Biopsy is performed with ultrasound guidance. MR, usually with the aid of endorectal coils and transrectal ultrasound are useful in staging local disease.

Clinical Examination
A normal prostate gland feels smooth and “rubbery”. Abnormalities of the prostate felt on DRE are nodules, induration, bogginess or fluctuance.

Benign Prostatic Hyperplasia (BPH): Labs

Urine analysis to look for hematuria or signs of infection.
BUN and Creatinine level to look for ureteral obstruction.
PSA is controversial because it lacks specificity to detect prostate cancer, however in combination with a physical exam it is still the best test we have to screen for prostate cancer.
Voided sample after prostatic massage to look for prostatitis

Benign Prostatic Hyperplasia (BPH): Imaging

The most important disease processes where imaging is used as an aid is in prostate cancer. Although no imaging modality is reliable in diagnosing or ruling out malignancy, imaging serves as an adjunct in the diagnosis and staging.

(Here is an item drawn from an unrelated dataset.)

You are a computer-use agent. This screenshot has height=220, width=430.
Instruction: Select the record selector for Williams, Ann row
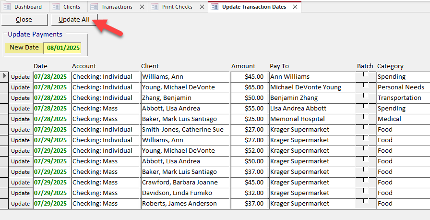pyautogui.click(x=4, y=76)

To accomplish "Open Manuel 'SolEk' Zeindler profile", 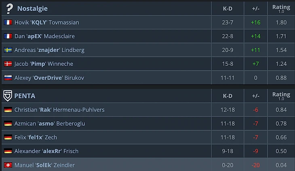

Biopsy is performed with ultrasound guidance. MR, usually with the aid of endorectal coils and transrectal ultrasound are useful in staging local disease.

Finally CT and MR are useful in staging in the presence of nodal or distant metastases. PET-CT does not have a well-defined role in the evaluation of prostate cancer, as areas of disease do not typically have significantly elevated metabolic rates. CT is also useful in radiation treatment planning. T2-weighted endorectal MRI has the unique ability to consistently identify the zonal anatomy of the gland .

Bone scintigraphy is often useful for assessing the spread of prostate cancer to bony areas, usually within the axial skeleton.

Diseases: Conclusion

The prostate is a remarkable organ that is situated deep in the pelvis in a central location. Although it was identified and named by Herophilus (335BC -280BC) it was neglected and ignored for many centuries. With the aging population, this small, chestnut sized and chestnut shaped organ has become central to morbidity and mortality.

From a structural aspect, seminal work by Mcneal in 1988 enhanced the understanding of the embryology, histology, anatomy and disease of the gland. Functionally it is more than just an exocrine gland, since it acts as a mixing pot for the semen, inhibits backflow of the semen into the bladder, favors forward flow by opening the external sphincter, protects the sperm from acid environment of the vagina, participates in the emancipation of the sperm from its coagulated cocoon, and enhances the physical pleasure of the sexual acts… all tied up (and probably more) in this one chestnut shaped organ.

MRI has the ability to identify the zonal anatomy of the gland, but accurate and satisfying diagnosis and management of BPH and prostate cancer is elusive at this time. Many technical innovations have evolved recently including robotic surgery, but all challenged by real and potential pitfalls of removing the gland including incontinence, impotence and infertility.